Sin embargo, ni el talento ni la integridad personal del Mandatario francés, quien antes de nombrar a sus ministros pasó, minuciosamente, a la lupa sus antecedentes, pudieron borrar episodios de dudosa moralidad que eran parte sustantiva de una cultura de tolerancia generalizada para exprimir la vaca lechera estatal hasta sus últimas posibilidades. Esa odiosa costumbre pasada tocó a cuatro de sus flamantes colaboradores, quienes tuvieron que renunciar con el estruendo consiguiente. Tonalidad aplaudida por la ciudadanía que comienza a renovar su confianza en la clase política, al elegir el 18 de junio pasado por abrumadora mayoría a los candidatos a diputados aupados por el presidente moralizador.

Trasladando el análisis de esa peste de la corrupción a América Latina, se ve que buena parte de los mandatarios que dejan el poder terminan raudamente en la cárcel por tropelías cometidas en su gestión, o huyen presurosos al extranjero para evitar rendir cuentas. Quizá ese corolario vergonzoso provoca el deseo de aferrarse al cargo presidencial y rechazar la sana alternancia en el ejercicio gubernativo. A ello se une el síndrome de encubrir los negociados cometidos por partidarios o por familiares, sin percatarse que esa malsana solidaridad corroe irreparablemente la integridad presidencial, porque la opinión pública colige que el hurto fue perpetrado en banda organizada.

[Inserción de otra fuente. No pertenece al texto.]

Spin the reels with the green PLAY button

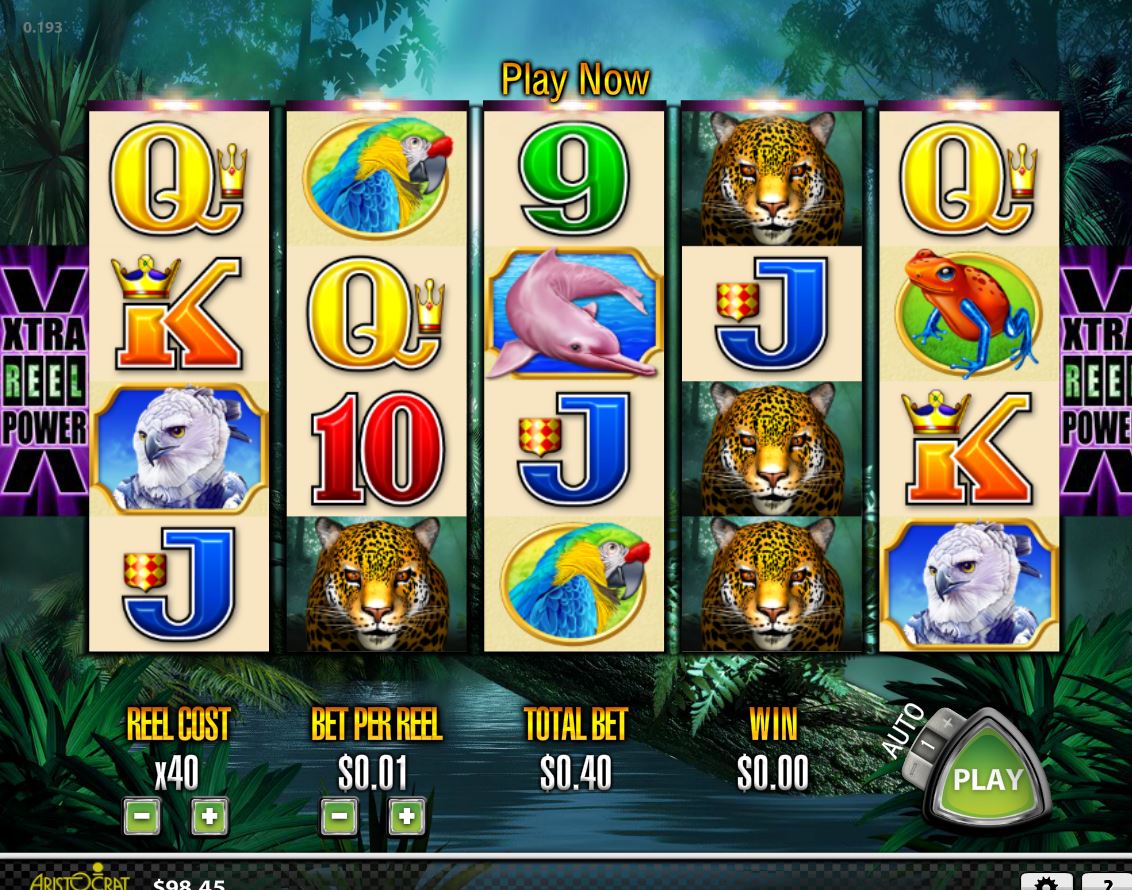coord(987,780)
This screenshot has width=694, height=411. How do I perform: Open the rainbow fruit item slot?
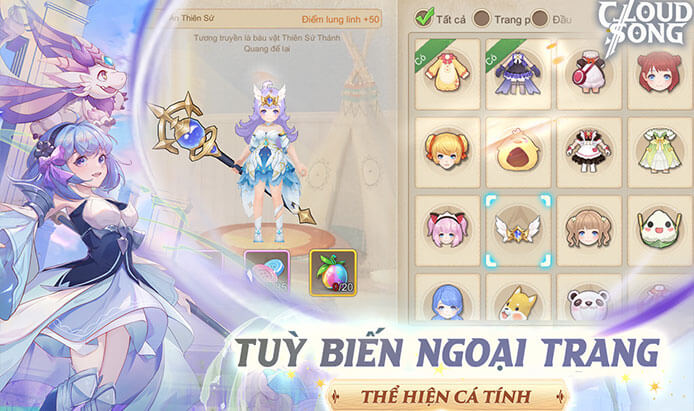tap(333, 275)
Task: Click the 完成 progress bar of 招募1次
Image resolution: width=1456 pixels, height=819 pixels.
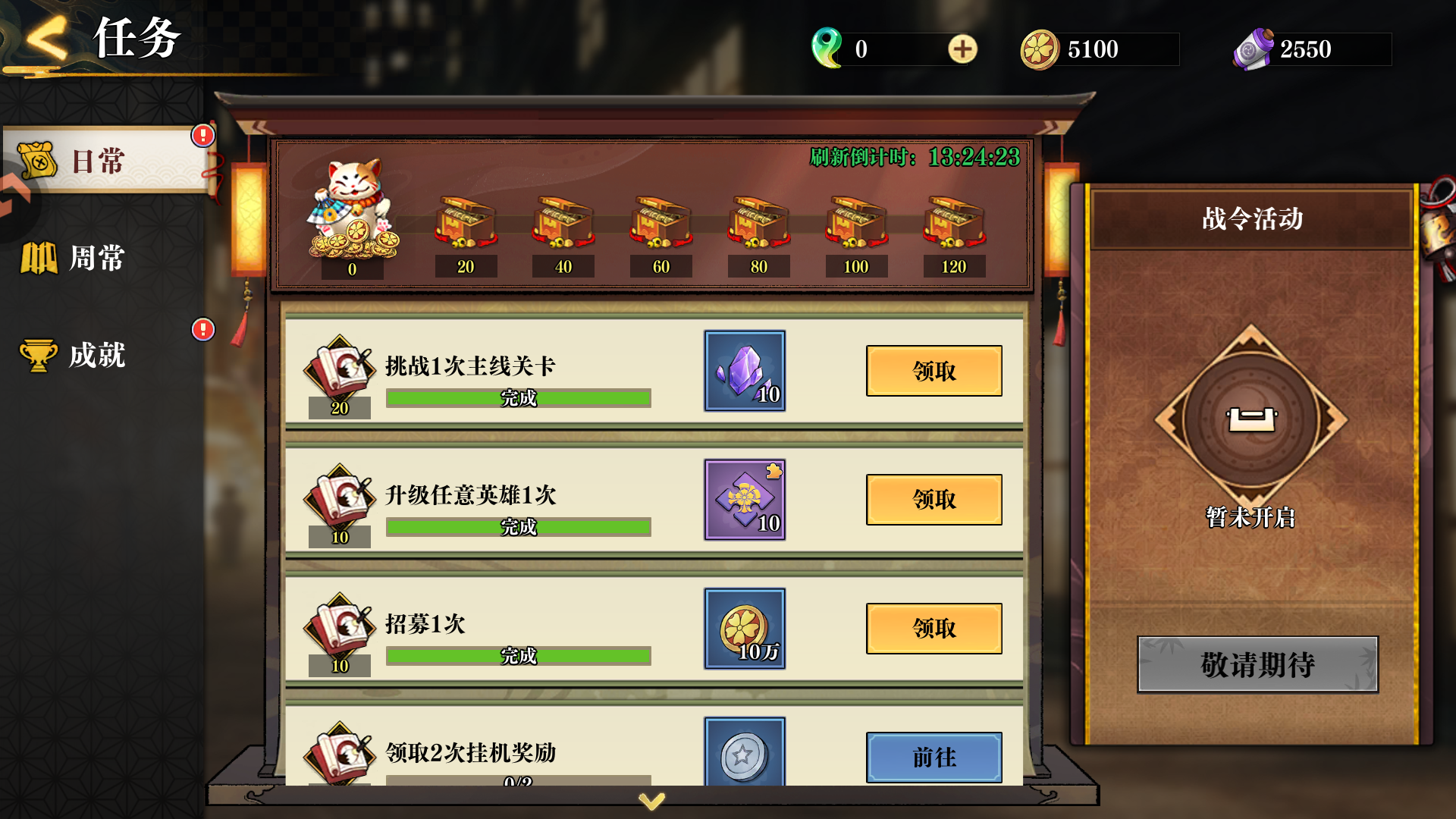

La frialdad del líder galo es digna de ser imitada: no esperar pruebas contundentes y postergar el álibi de la presunción de inocencia hasta cuando los indiciados se defiendan desde el llano de los ilícitos que se les imputa, sin comprometer la ejemplaridad de un gobierno irreprochable.

En nuestra región, el escándalo causado por la arquitectura delictiva ideada por la multinacional brasileña Odebrecht es emblemático, por haber rebalsado al menos a ocho países latinoamericanos, emporcando sus arcas presidenciales. En Bolivia, lamentablemente se esperan desenlaces trágicos (caso Santos Ramírez) para recién iniciar una investigación seria, que si es llevada a cabo, culmina con el arresto del presunto malhechor (caso Achá), o por ejemplo con la purga de la exministra Nemesia Achacollo, quien inicialmente fue ovacionada ruidosamente por ingenuos parlamentarios que avalaron su descargo en el manejo del Fondo Indígena durante una interpelación en la Asamblea.

Ante esas reflexiones, solo cabe invocar la imperiosa necesidad de castigar drásticamente todo atisbo de corrupción en los estrados fiscales, municipales y —especialmente— en empresas descentralizadas sin contemplación alguna. Naturalmente, esas medidas deben darse de manera paralela a la respetuosa independencia del Órgano Judicial y a la elección de magistrados de alto profesionalismo e inmaculada probidad. ¿Una utopía?, quizá, pero se requiere coraje para romper la tolerancia delincuencial. Ese sería el mejor legado del actual proceso de cambio, tan pregonado y poco ejecutado.